Currently, there are 29,000 people on the wait list for SF public housing, and the average wait is two years. The wait list for Section 8 was last open for a single month in 2001. There are 28,000 people on that wait list.
This criminalization of people and the calculated waste of human potential is a completely unnecessary crime against humanity. Rob, Carruthers, Mary and Charles are all thinking, potentially productive people who have the desire and ability to contribute to society. And as for housing itself, there are many people living on the streets who have the skills to build and renovate shelter, to organize collective housing. But this system has literally thrown them away, and without official employment they are prevented from contributing what they can and are forced to live on the margins, struggling to just survive. Count the many buildings in the Bay Area that stand empty.

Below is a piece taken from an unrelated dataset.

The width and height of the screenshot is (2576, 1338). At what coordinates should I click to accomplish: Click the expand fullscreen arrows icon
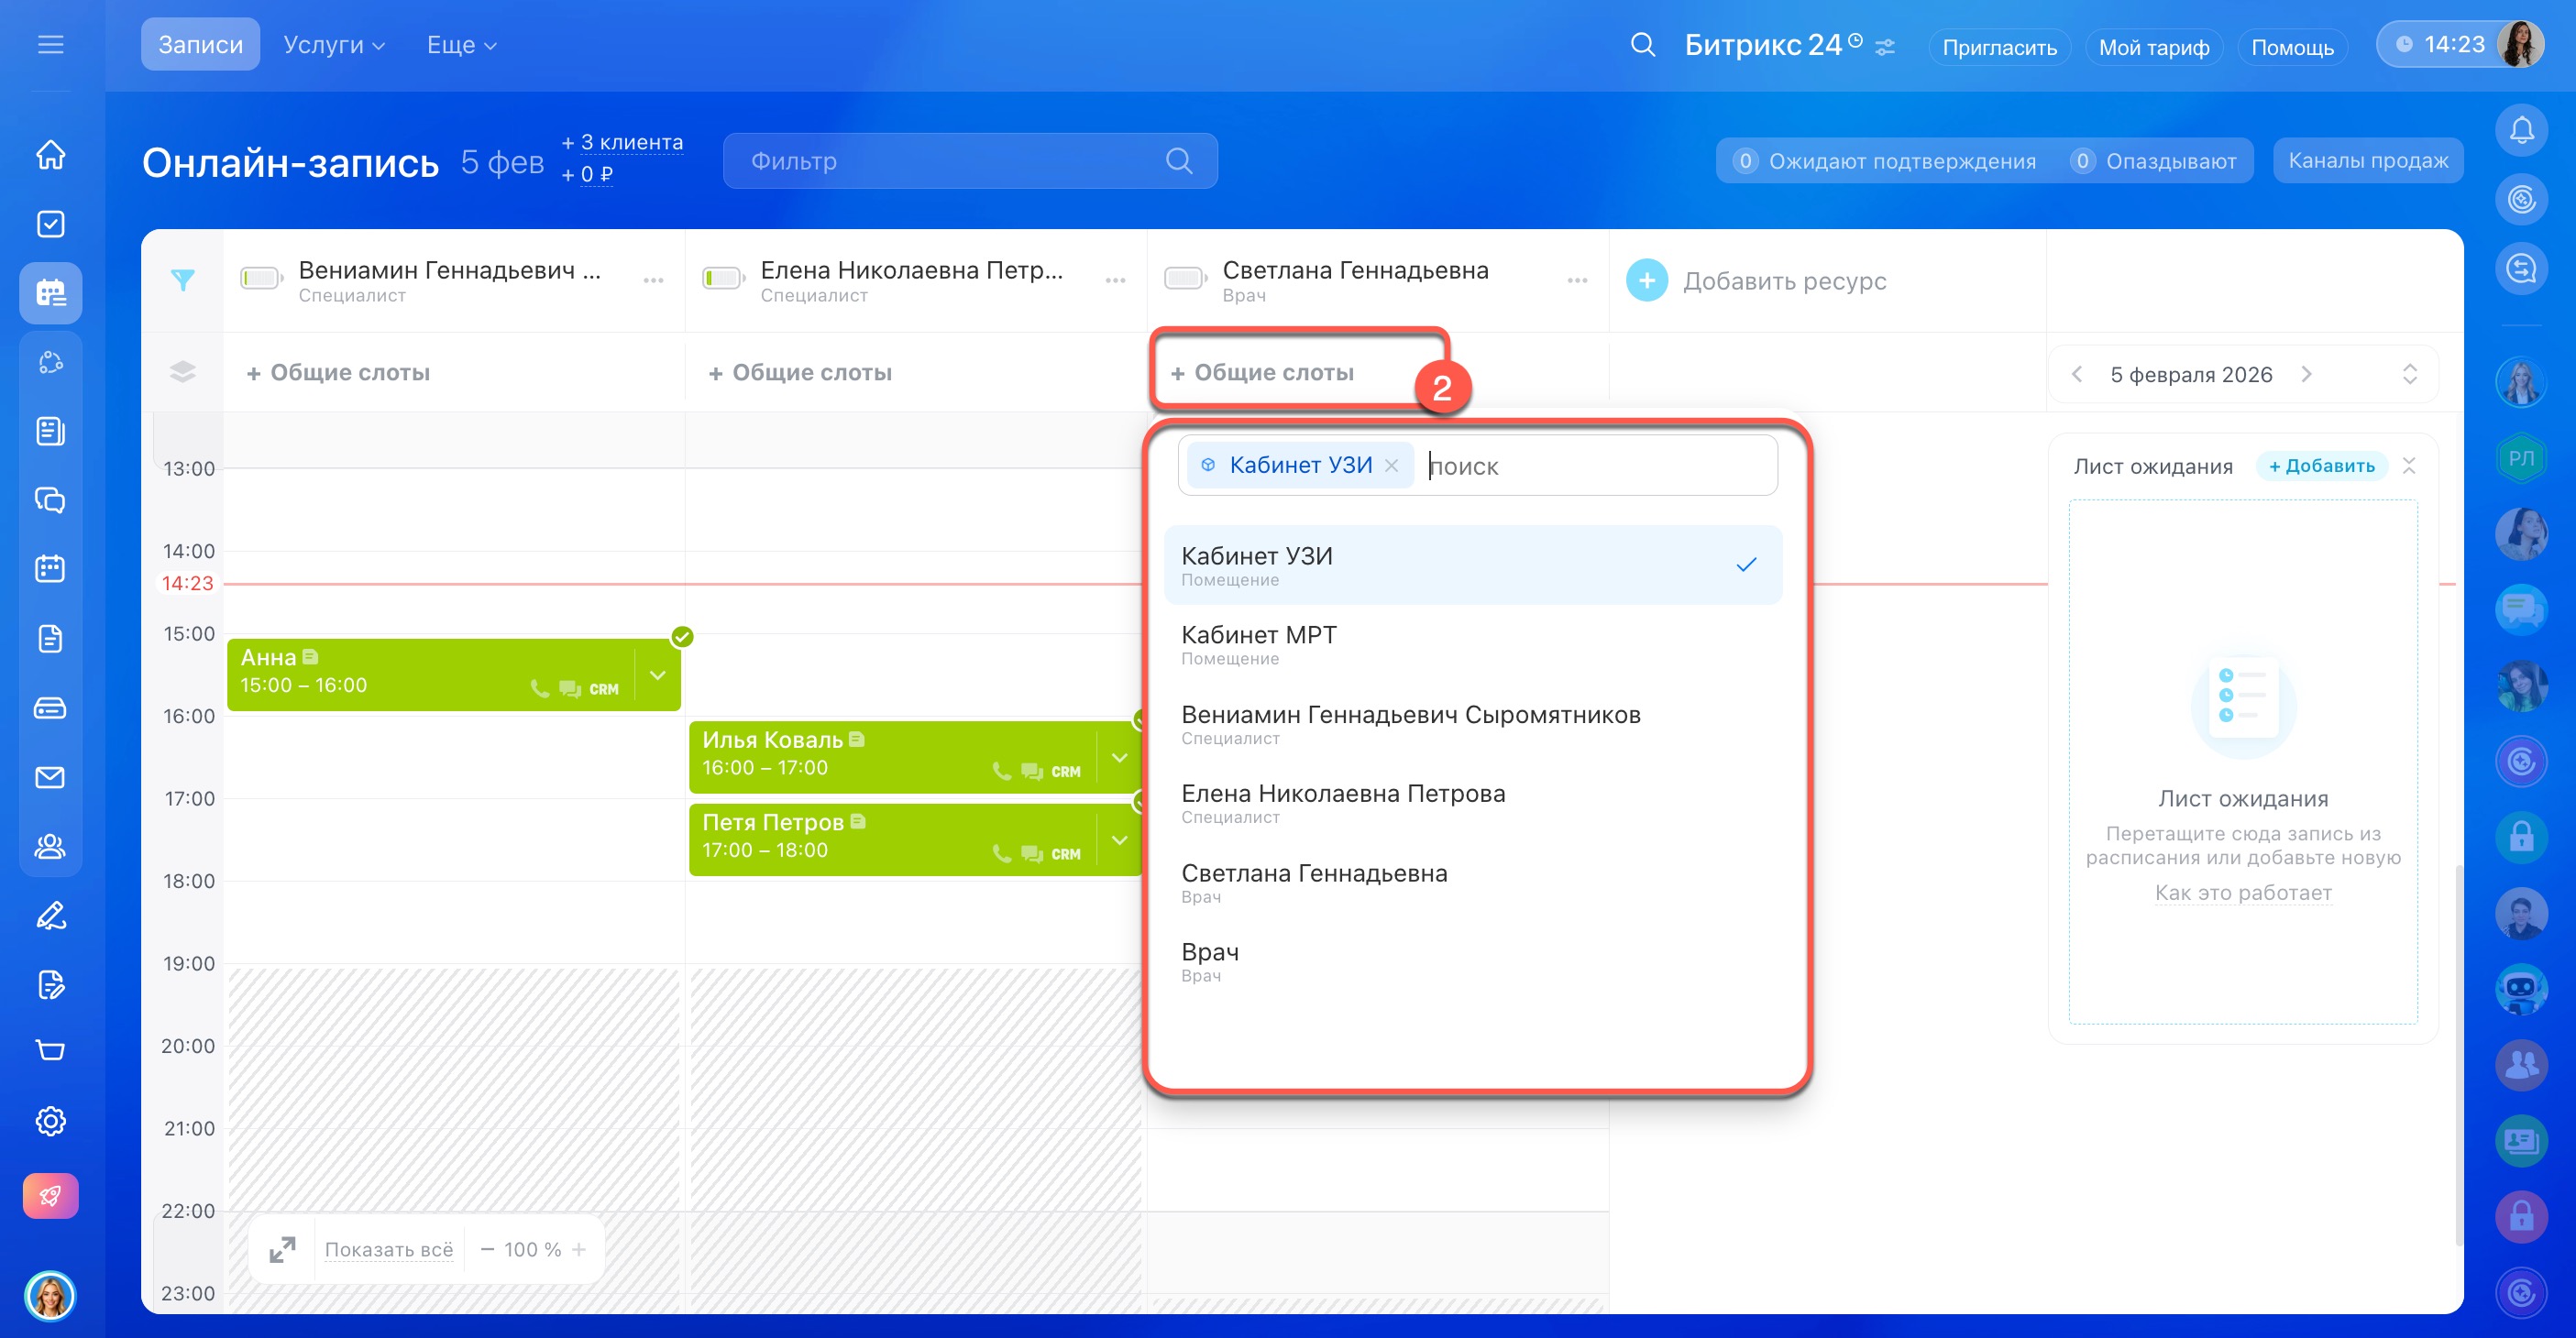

It is not hyperbole to say that a revolution could change the situation for homeless people overnight. If the “free market” did not reign supreme, if society’s resources were allocated in a way that served people’s needs instead of maximizing profit, none of the people we talked to, none of their friends, and certainly no families, elderly or children, would be forced to spend their nights on the streets or in their cars, and their days trying to be “invisible.”